◆ MATERIAL FOR THIS EXERCISE
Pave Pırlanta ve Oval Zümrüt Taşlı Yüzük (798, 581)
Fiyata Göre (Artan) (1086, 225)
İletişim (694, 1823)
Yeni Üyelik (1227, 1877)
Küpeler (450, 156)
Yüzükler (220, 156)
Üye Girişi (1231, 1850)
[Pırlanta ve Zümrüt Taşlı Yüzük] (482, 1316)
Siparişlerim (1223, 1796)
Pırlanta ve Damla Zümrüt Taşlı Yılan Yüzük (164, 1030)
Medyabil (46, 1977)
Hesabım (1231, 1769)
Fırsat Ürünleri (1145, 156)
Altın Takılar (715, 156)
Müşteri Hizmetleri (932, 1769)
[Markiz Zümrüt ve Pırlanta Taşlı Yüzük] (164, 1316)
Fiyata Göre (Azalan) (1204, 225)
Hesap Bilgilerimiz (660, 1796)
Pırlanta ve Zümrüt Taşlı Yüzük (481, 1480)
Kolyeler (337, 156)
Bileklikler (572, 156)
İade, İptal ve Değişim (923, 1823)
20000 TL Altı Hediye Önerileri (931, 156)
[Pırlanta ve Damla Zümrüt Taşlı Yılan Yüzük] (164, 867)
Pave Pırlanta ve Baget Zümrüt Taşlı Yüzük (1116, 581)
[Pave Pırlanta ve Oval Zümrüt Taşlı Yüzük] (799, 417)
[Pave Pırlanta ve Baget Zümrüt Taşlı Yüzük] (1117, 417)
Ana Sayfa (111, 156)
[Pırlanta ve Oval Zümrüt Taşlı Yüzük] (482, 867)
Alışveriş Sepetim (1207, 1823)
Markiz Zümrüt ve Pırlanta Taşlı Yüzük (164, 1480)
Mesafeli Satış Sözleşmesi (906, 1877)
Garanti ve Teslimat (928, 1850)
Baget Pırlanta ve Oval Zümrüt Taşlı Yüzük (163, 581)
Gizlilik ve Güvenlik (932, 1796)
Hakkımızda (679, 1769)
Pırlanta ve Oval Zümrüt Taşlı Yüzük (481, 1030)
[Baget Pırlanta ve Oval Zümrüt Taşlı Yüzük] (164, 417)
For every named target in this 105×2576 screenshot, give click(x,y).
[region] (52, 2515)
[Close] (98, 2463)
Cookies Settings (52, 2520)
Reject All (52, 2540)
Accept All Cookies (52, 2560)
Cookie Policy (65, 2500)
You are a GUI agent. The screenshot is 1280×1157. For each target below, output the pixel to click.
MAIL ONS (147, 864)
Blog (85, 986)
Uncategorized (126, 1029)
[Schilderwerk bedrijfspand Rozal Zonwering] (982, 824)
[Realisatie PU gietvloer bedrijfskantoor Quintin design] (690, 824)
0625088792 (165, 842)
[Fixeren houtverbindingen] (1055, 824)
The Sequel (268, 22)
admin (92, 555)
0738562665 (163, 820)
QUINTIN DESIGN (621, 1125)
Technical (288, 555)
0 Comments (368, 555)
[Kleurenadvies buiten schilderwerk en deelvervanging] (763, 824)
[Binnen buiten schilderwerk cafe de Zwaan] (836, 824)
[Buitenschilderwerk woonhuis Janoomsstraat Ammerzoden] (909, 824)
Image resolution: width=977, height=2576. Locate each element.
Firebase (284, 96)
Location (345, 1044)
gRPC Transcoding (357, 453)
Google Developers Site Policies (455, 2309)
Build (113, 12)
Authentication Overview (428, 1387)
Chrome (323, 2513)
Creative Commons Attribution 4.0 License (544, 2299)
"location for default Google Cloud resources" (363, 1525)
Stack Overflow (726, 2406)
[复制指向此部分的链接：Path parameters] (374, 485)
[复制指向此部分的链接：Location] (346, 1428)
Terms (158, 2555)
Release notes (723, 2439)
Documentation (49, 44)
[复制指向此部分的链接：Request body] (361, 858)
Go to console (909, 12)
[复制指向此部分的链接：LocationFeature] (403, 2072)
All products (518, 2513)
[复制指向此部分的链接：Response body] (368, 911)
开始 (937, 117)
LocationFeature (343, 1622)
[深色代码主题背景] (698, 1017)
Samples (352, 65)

◆ PROBLEM DETAILS
Copy word for word the stretch of entries above from the line that has "Bileklikler (572, 156)" through the line that has "QUINTIN DESIGN (621, 1125)", both ends included, and nothing outside it.

◆ TASK ANSWER
Bileklikler (572, 156)
İade, İptal ve Değişim (923, 1823)
20000 TL Altı Hediye Önerileri (931, 156)
[Pırlanta ve Damla Zümrüt Taşlı Yılan Yüzük] (164, 867)
Pave Pırlanta ve Baget Zümrüt Taşlı Yüzük (1116, 581)
[Pave Pırlanta ve Oval Zümrüt Taşlı Yüzük] (799, 417)
[Pave Pırlanta ve Baget Zümrüt Taşlı Yüzük] (1117, 417)
Ana Sayfa (111, 156)
[Pırlanta ve Oval Zümrüt Taşlı Yüzük] (482, 867)
Alışveriş Sepetim (1207, 1823)
Markiz Zümrüt ve Pırlanta Taşlı Yüzük (164, 1480)
Mesafeli Satış Sözleşmesi (906, 1877)
Garanti ve Teslimat (928, 1850)
Baget Pırlanta ve Oval Zümrüt Taşlı Yüzük (163, 581)
Gizlilik ve Güvenlik (932, 1796)
Hakkımızda (679, 1769)
Pırlanta ve Oval Zümrüt Taşlı Yüzük (481, 1030)
[Baget Pırlanta ve Oval Zümrüt Taşlı Yüzük] (164, 417)
For every named target in this 105×2576 screenshot, give click(x,y).
[region] (52, 2515)
[Close] (98, 2463)
Cookies Settings (52, 2520)
Reject All (52, 2540)
Accept All Cookies (52, 2560)
Cookie Policy (65, 2500)
You are a GUI agent. The screenshot is 1280×1157. For each target below, output the pixel to click.
MAIL ONS (147, 864)
Blog (85, 986)
Uncategorized (126, 1029)
[Schilderwerk bedrijfspand Rozal Zonwering] (982, 824)
[Realisatie PU gietvloer bedrijfskantoor Quintin design] (690, 824)
0625088792 (165, 842)
[Fixeren houtverbindingen] (1055, 824)
The Sequel (268, 22)
admin (92, 555)
0738562665 (163, 820)
QUINTIN DESIGN (621, 1125)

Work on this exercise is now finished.